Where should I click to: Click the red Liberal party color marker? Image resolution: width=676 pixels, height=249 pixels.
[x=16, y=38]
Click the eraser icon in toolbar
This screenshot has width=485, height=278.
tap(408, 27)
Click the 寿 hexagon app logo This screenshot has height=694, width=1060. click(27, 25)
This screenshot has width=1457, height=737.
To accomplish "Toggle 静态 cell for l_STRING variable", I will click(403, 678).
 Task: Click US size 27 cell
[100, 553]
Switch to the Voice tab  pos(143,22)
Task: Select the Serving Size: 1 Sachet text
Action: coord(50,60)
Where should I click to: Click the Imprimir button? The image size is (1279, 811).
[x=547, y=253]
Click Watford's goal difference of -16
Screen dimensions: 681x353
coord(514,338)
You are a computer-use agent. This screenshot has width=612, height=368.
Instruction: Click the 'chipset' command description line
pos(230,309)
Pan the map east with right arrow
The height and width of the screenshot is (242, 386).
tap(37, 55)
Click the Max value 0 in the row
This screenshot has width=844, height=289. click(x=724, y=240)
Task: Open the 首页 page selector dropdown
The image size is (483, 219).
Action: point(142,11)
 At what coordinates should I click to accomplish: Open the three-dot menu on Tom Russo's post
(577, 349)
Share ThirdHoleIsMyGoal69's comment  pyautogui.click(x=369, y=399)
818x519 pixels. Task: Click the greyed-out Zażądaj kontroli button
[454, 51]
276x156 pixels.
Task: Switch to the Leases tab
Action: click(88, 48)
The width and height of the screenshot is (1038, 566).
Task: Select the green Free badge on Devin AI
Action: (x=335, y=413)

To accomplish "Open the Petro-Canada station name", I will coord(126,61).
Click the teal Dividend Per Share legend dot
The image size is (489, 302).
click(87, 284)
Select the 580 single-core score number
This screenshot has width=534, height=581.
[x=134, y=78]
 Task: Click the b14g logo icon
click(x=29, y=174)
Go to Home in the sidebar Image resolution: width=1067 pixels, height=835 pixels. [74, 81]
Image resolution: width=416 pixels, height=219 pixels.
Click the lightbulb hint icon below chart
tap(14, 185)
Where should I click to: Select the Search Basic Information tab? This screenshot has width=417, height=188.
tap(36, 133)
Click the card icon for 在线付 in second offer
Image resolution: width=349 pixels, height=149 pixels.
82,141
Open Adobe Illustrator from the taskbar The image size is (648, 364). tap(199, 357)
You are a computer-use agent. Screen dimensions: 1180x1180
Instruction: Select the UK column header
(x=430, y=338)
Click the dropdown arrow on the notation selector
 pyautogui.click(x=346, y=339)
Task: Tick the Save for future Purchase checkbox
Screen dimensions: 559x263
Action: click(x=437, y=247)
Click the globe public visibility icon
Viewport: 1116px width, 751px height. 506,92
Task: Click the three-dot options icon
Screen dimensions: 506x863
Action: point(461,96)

------------------------------------------------------------------------

■ Problem to work on ■
Write down the entire listing above verbatim.

■ Response box ■
Where should I click to: Click the red Liberal party color marker? Image resolution: width=676 pixels, height=249 pixels.
[x=16, y=38]
Click the eraser icon in toolbar
This screenshot has width=485, height=278.
tap(408, 27)
Click the 寿 hexagon app logo This screenshot has height=694, width=1060. click(27, 25)
This screenshot has width=1457, height=737.
To accomplish "Toggle 静态 cell for l_STRING variable", I will click(403, 678).
 Task: Click US size 27 cell
[100, 553]
Switch to the Voice tab  pos(143,22)
Task: Select the Serving Size: 1 Sachet text
Action: coord(50,60)
Where should I click to: Click the Imprimir button? The image size is (1279, 811).
[x=547, y=253]
Click Watford's goal difference of -16
Screen dimensions: 681x353
coord(514,338)
You are a computer-use agent. This screenshot has width=612, height=368.
Instruction: Click the 'chipset' command description line
pos(230,309)
Pan the map east with right arrow
The height and width of the screenshot is (242, 386).
tap(37, 55)
Click the Max value 0 in the row
This screenshot has width=844, height=289. click(x=724, y=240)
Task: Open the 首页 page selector dropdown
The image size is (483, 219).
Action: point(142,11)
 At what coordinates should I click to accomplish: Open the three-dot menu on Tom Russo's post
(577, 349)
Share ThirdHoleIsMyGoal69's comment  pyautogui.click(x=369, y=399)
818x519 pixels. Task: Click the greyed-out Zażądaj kontroli button
[454, 51]
276x156 pixels.
Task: Switch to the Leases tab
Action: click(88, 48)
The width and height of the screenshot is (1038, 566).
Task: Select the green Free badge on Devin AI
Action: (x=335, y=413)

To accomplish "Open the Petro-Canada station name", I will coord(126,61).
Click the teal Dividend Per Share legend dot
The image size is (489, 302).
click(87, 284)
Select the 580 single-core score number
This screenshot has width=534, height=581.
[x=134, y=78]
 Task: Click the b14g logo icon
click(x=29, y=174)
Go to Home in the sidebar Image resolution: width=1067 pixels, height=835 pixels. [74, 81]
Image resolution: width=416 pixels, height=219 pixels.
Click the lightbulb hint icon below chart
tap(14, 185)
Where should I click to: Select the Search Basic Information tab? This screenshot has width=417, height=188.
tap(36, 133)
Click the card icon for 在线付 in second offer
Image resolution: width=349 pixels, height=149 pixels.
82,141
Open Adobe Illustrator from the taskbar The image size is (648, 364). tap(199, 357)
You are a computer-use agent. Screen dimensions: 1180x1180
Instruction: Select the UK column header
(x=430, y=338)
Click the dropdown arrow on the notation selector
 pyautogui.click(x=346, y=339)
Task: Tick the Save for future Purchase checkbox
Screen dimensions: 559x263
Action: click(x=437, y=247)
Click the globe public visibility icon
Viewport: 1116px width, 751px height. 506,92
Task: Click the three-dot options icon
Screen dimensions: 506x863
Action: point(461,96)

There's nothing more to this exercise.